There was no significant main effect of Disposition, meaning participants did not judge the smiling faces to be more like identity A (positive disposition), nor the frowning faces more like identity B (negative disposition). (F(1,27) = 1.223, p = 0.279, ηp2 = 0.04). There was also no main effect of Proportion (F(1,27) = 0.016, p = 0.9, ηp2 = 0.00). There was no significant interaction between disposition and proportion (F(1,27) = 0.759, p = 0.391, ηp2 = 0.03). Participants with higher autistic traits were expected to perform worse on the task, but this study found that AQ-10 scores and implicit learning were not significantly correlated (r(26) = -0.037, p = 0.851, 95% CI [-0.405, 0.341], two-tailed) (Figure 1).
Figure 1. The correlation between AQ-10 scores and the measure of implicit learning.
Exploratory analyses
As depicted in Figure 2., the majority of participants performed at chance on the task.

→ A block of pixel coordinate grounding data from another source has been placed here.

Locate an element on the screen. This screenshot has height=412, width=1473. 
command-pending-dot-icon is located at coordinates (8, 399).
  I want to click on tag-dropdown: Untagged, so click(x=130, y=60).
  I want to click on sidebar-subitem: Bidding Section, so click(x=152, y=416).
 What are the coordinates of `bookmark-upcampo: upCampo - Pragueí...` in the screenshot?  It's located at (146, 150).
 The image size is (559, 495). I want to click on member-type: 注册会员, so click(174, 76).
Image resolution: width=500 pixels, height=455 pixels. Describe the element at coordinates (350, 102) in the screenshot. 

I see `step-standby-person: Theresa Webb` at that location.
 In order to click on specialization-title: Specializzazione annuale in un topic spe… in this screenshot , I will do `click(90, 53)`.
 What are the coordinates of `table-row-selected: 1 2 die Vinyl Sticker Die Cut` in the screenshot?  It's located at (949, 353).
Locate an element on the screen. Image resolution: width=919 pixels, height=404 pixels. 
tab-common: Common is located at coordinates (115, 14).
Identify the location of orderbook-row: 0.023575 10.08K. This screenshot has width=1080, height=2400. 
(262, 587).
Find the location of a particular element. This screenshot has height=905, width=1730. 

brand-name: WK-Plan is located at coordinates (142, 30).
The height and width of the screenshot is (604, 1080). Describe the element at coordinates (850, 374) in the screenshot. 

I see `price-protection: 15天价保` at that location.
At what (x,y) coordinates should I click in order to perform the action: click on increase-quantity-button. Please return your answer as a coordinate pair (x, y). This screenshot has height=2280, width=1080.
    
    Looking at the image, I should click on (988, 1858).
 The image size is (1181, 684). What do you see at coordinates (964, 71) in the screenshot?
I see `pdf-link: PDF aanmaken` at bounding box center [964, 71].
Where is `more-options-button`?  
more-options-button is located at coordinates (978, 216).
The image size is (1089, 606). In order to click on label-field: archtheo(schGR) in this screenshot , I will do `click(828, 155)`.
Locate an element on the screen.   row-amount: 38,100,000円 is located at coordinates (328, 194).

However, 10 participants scored below chance, while only six participants scored above chance. The mean task performance is 1.75 out of four points, which is below chance.
Figure 2. The frequency of total scores on the 50% identity A and 50% identity B test trials.
The mean score of 5.93 on the AQ-10 for this sample is very close to the threshold for possible autism of six out of 10 points. This shows a relatively high level of autistic traits in the sample. Looking at Figure 3., we can see that the most common score was seven, which is above the threshold. This means the majority of scores were at or above the threshold.
Figure 3. Distribution of AQ-10 scores.
Discussion
Summary of Replication Attempt
My analyses found no main effect of disposition or proportion, contrary to Jellema et al. (2024) that found a main effect of both. Additionally, there was no correlation between AQ-10 scores and implicit learning. These results mean that Jellema et al. (2024) did not replicate here.
Commentary
One reason that the results did not replicate may have been that it was too challenging to tell the difference between the two identities. Jellema et al. (2024) indicated that the differences between identities A and B were subtle, but they may have made subtle changes to the nose and mouth, which I was not able to do because it would have distorted other aspects of the face in strange ways. I was only able to make changes to the upper half of the face, mostly changing the eyes. While the objective was for participants to identify the face based on the disposition towards them and not based on the facial features, it’s possible that having too little differences between the two faces made it too hard to learn who had which disposition.
The possibility that the two faces were too hard to distinguish is partially supported by 22 out of 28 participants scoring at or below chance with 10 of them scoring below chance. In particular, participants scoring below chance could indicate that they actually learned the inverse pattern, attributing the frowning face to the positive disposition and the smiling face to the negative disposition.
Another potential reason that most participants performed at chance was that there may not have been enough trials for learning to occur. However, I am concerned that more trials would have led more people to detect the contingencies in the experiment as four people detected the contingencies with the current number of trials.